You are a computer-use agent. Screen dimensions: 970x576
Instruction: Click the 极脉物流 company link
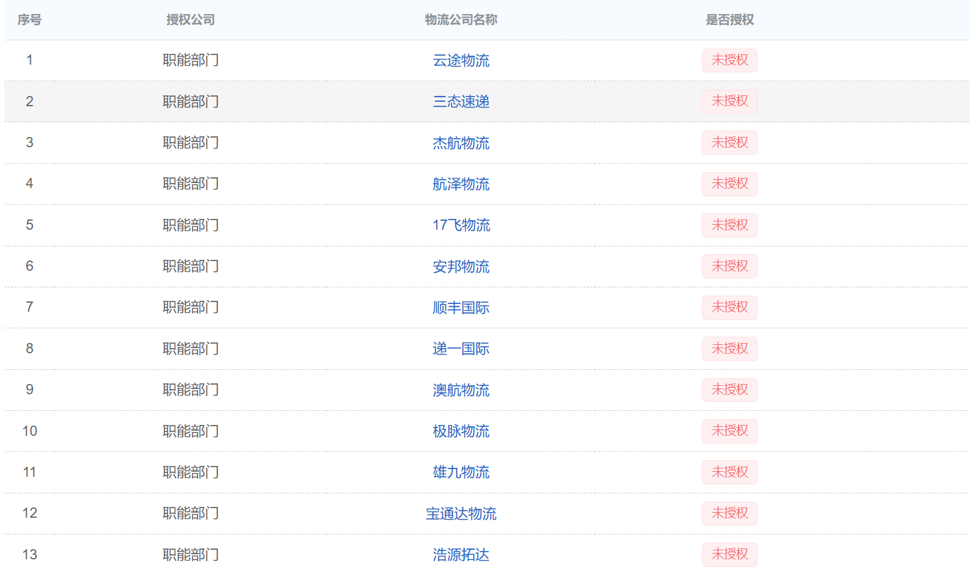pos(460,431)
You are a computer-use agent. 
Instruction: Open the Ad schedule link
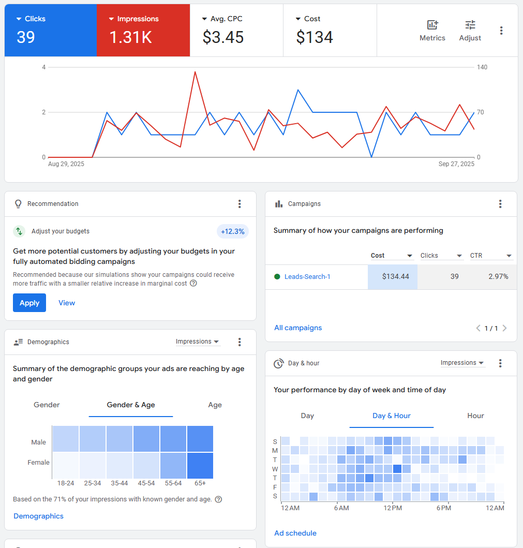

_ _ _ _ _

Could you write out every line of the records again, requests included, but raise each coordinate in the answers by 131 and leave out the pictures?

You are a computer-use agent. Screen dimensions: 970x576
Instruction: Click the 极脉物流 company link
pos(591,562)
You are a computer-use agent. 
Instruction: Open the Ad schedule link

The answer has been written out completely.